На секунду все смолкли. Потом поскидывали шапки и уже серьезно сделали то же самое.

– Ну, слуга! – мужики обступили алтарника, – расчет давай!

Старик стал доставать из принесенной сумки одну бутылку водки за другой, а "стрелки"прятали их в рукава одежды, как в карманы.

После крепких рукопожатий довольные устроители купели разошлись.

* * *

Прошла неделя. Храмовые в очередной раз собрались после литтургии в трапезной.

– Смотрели? – обратилась Сонюшка к Антону Николаевичу.

–Что?! – не понял старик.

– Про вас, в Интернете!

– Про меня?! – глаза алтарника округлились.

– В Фейсбуке.

– В Фейсбуке?! А что там может быть про меня?! – старик оторопел от удивления. – Ты ничего не путаешь, Соня?

– Не-ет! – протянула женщина. – Вот думала, говорить вам или нет? Вот решила сказать. И добавила:

– Корчажкина знаете?

– Да-а, да-а, – прокашлял вконец обескураженный старик. Он припомнил односельчанина-ровесника. Давным-давно в молодости они учились в одном классе. Дружили. Потом поссорились и подрались на танцах в клубе. Ненавидили друг-друга. Долго. С годами конфликт зарос равнодушием и не вспоминался. Бывшие друзья особо не пересекались, хотя оба продолжали жить в родном селе. Сколько воды унесла речка Тихая с той поры? И молодость прошла, и неприязнь друг к другу, как буд-то и не было ее вовсе. Лишь какой-то неприятный сон мелькал на секунду и пропадал тут же. Да и приснилось это все лет сто тому назад. А может ничего и не было вовсе? Встречаясь, бывшие соперники здоровались, приветливо улыбаясь, расспрашивали друг-друга о делах-заботах, справлялись о здоровье близких.

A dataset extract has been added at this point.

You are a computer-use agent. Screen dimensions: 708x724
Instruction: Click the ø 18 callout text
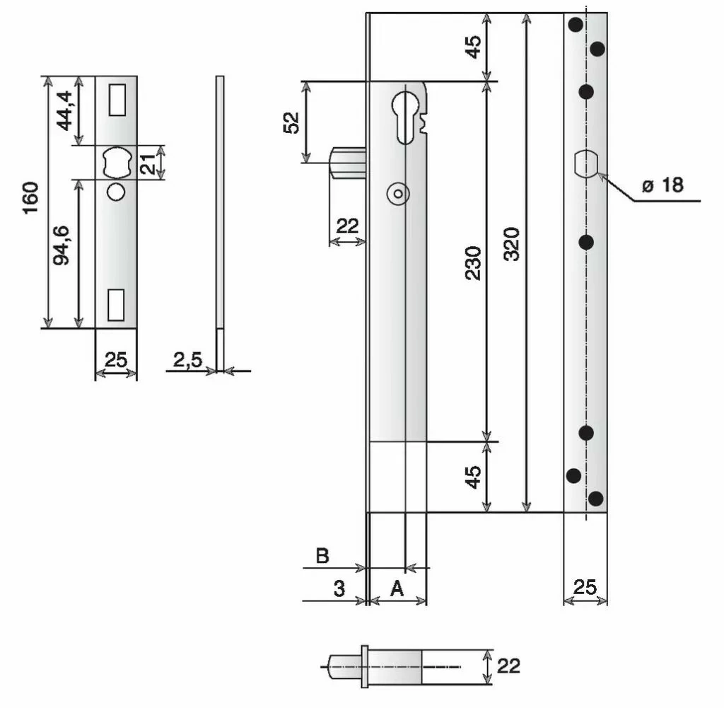click(662, 185)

– Паша? – удивлялся все больше Николаевич. – Причем тут Паша?

– А вы посмотрите! – настаивала Сонюшка.

Придя домой, Антон Николаевич дал выход своему удивлению. Едва скинув старенькое пальто, присел к ноутбуку, включил и припал к монитору.

Он увидел речку, ледяную площадку, пьющих мужиков и себя в их компании.

– Рыбак! – догадался старик по ракурсу съемки.

За кадрами видеоролика зазвучал знакомый голос:

– В этом году я решил проверить как расходует деньги, выделенные администрацией села на богоугодное дело, а именно устройство крещенской купели, наш знаменитый богослов Антон Николаевич Полещук. Деньги, сразу замечу, – немалые. И вот что я увидел… – голос торжествовал.

Камера увеличила изображение, приблизила его и скользнула по лицам работающих людей.

– Смотрите, смотрите, кого собрал наш знаменитый богослов! – голос за кадром старался звучать подчеркнуто вежливо, но это усилие было заметно и выдавало едкое настроение его владельца.

– Вон, как на подбор, все местные "стрелки", которых вы каждый день встречаете под магазином. Ха-ха! Видите?

Камера выхватывала поочередно то одну, то другую небритую физиономию, отмеченную печатью длительного алкогольного макияжа, нанесенного на лица людей внутренней безысходностью их жизни. В расстегнутых куртках, с торчащими всклокоченными волосами, давно не бритые и не стриженные, они хохотали от какой-то радости, как безумные, на всю речную пойму. Слышался мат. Картина казалась жутковатой. Оператор знал свое дело, добиваясь постановкой кадра сгущения нужных ему красок.

– Беснуются! Смотрите, беснуются! – напускная бесстрастность в голосе комментатора исчезла и он радостно захихикал. – Да-а-а! Господи, спаси и помилуй!..

– Паша, Паша! – качал головой Антон Николаевич, – Мало я тебя тогда…

В памяти вдруг ярко вспыхнула забытая сцена конфликта с одноклассником. Вспыхнула, как буд-то все произошло вчера. Хотя минула целая эпоха. На месте клуба бурьян да мусор. И девочка Таня давно бабушкой стала. И пребывание на земле подходит к концу. И старость пришла. И надо бы стать мудрее и научиться прощать. Но мудрость и старость ни всегда приходят вместе. Иногда старость приходит одна.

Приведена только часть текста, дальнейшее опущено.